Tuesday, March 31, 2015
12:30 – 1:30 PM
BRC, 10th Floor, Room 1060 A/B
Feel free to bring your lunch – A light lunch is provided for attendees at 12:15 p.m.

Abstract: Understanding how cellular programs process multiple simultaneous environmental inputs is a century old problem. A classical example is that of the Monod Model, in which microorganisms that are presented with two carbon sources first consume the carbon substrate that supports the highest growth rate and then switch to the secondary carbon source. Sequential sugar utilization is attributed to transcriptional repression of the secondary metabolic pathway, followed by activation of this pathway upon depletion of the preferred carbon source. In this talk, we revisit this problem and present an interesting new twist to this classical dogma.

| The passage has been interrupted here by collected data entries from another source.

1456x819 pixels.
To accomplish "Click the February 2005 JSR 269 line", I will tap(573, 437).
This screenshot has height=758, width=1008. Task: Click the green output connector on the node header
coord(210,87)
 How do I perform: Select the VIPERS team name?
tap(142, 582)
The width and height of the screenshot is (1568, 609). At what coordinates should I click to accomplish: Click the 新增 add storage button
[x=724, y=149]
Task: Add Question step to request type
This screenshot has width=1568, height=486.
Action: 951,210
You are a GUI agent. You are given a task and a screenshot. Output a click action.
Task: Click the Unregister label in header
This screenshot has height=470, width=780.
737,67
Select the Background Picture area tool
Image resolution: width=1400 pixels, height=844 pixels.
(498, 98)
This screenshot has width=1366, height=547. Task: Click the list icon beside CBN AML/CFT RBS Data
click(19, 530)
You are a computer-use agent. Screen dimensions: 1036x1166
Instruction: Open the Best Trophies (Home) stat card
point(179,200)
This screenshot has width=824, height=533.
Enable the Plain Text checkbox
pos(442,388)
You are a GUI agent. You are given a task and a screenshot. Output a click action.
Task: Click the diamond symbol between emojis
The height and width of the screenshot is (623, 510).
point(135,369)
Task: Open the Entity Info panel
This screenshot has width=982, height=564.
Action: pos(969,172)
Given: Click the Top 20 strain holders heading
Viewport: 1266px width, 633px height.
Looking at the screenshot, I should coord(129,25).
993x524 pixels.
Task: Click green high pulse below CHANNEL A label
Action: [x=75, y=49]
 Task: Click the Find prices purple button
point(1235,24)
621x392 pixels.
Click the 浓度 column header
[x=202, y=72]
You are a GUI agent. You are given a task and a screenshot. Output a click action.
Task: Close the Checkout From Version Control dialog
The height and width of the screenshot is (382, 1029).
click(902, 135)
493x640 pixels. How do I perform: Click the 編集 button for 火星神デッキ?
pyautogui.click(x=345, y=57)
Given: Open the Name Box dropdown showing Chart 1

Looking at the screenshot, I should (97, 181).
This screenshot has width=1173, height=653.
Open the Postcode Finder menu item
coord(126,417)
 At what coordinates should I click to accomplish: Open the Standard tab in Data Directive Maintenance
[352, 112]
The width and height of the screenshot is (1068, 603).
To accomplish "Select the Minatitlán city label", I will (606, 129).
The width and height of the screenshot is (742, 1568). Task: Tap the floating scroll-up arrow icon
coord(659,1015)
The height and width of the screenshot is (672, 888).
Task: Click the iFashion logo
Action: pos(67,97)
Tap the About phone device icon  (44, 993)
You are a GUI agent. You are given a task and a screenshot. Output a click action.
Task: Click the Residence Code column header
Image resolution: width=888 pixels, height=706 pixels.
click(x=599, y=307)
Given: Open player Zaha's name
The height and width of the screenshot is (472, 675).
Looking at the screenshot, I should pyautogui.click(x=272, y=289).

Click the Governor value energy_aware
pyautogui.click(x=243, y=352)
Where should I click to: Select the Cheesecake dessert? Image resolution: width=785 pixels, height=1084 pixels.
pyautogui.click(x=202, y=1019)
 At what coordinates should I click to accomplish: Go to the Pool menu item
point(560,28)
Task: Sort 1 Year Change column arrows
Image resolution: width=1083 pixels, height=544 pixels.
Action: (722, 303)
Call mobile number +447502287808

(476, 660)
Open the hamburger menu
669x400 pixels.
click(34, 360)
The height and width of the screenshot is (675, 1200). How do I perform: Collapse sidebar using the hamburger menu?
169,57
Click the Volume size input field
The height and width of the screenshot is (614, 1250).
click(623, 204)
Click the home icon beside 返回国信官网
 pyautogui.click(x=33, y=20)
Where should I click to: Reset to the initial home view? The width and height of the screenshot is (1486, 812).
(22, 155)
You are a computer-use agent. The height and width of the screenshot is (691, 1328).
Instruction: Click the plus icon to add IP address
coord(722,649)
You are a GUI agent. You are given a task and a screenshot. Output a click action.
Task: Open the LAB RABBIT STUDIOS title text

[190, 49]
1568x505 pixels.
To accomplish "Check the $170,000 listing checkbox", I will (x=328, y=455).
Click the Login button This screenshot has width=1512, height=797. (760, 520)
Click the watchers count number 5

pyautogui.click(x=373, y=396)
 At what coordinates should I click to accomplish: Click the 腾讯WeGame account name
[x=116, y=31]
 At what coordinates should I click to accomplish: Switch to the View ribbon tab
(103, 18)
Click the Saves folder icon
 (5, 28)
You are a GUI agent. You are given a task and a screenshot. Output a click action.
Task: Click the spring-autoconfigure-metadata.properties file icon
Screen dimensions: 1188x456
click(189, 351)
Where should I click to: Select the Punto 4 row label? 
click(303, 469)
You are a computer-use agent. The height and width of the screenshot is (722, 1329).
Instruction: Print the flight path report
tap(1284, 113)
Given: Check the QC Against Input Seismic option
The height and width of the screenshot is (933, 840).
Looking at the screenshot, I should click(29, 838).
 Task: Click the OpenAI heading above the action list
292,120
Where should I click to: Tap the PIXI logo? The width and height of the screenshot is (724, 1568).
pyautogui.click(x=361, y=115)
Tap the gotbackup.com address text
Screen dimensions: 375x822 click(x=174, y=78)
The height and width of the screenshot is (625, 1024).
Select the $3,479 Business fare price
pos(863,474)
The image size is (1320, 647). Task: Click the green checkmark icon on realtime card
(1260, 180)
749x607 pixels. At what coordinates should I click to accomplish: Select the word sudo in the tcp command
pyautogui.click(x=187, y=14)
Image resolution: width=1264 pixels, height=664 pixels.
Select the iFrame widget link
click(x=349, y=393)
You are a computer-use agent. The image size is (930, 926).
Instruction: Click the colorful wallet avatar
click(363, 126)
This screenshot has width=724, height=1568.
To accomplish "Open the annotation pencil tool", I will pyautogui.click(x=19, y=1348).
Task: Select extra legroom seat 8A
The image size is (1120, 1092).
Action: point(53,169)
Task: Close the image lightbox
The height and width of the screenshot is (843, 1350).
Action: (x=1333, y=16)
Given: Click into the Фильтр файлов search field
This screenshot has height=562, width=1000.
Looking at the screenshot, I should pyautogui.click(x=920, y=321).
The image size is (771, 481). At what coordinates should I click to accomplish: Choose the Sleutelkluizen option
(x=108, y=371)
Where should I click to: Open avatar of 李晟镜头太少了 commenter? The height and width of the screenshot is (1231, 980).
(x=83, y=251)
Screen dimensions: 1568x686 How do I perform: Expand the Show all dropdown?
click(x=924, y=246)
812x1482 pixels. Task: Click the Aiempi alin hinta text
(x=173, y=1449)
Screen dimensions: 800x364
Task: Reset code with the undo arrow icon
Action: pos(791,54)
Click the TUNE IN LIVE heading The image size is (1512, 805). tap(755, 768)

Bio: Hana El-Samad is a faculty member in the department of Biochemistry and Biophysics at the University of California, San Francisco and the California Institute for Quantitative Biosciences (QB3), where she holds the Grace Boyer Junior Endowed Chair in Biophysics and is the deputy director of the UCSF Systems and Synthetic Biology Center. She is a 2009 Packard Fellow, a recipient of the 2011 Donald P. Eckman Award and the 2012 CSB2 prize in Systems Biology. In 2013, Dr. El-Samad was also named a Paul G. Allen Distinguished Investigator. Dr. El-Samad joined UCSF after obtaining a doctorate degree in Mechanical Engineering from the University of California, Santa Barbara, preceded by a Masters Degree in Electrical Engineering from the Iowa State University. Dr. El-Samad’s research group emphasizes the role of control theory and dynamical systems in the study of biological networks. Her research interests include the investigation of stress responses and biological stochastic phenomena, in addition to the establishment of theoretical computational and technological infrastructures that allow for their quantitative probing in single cells.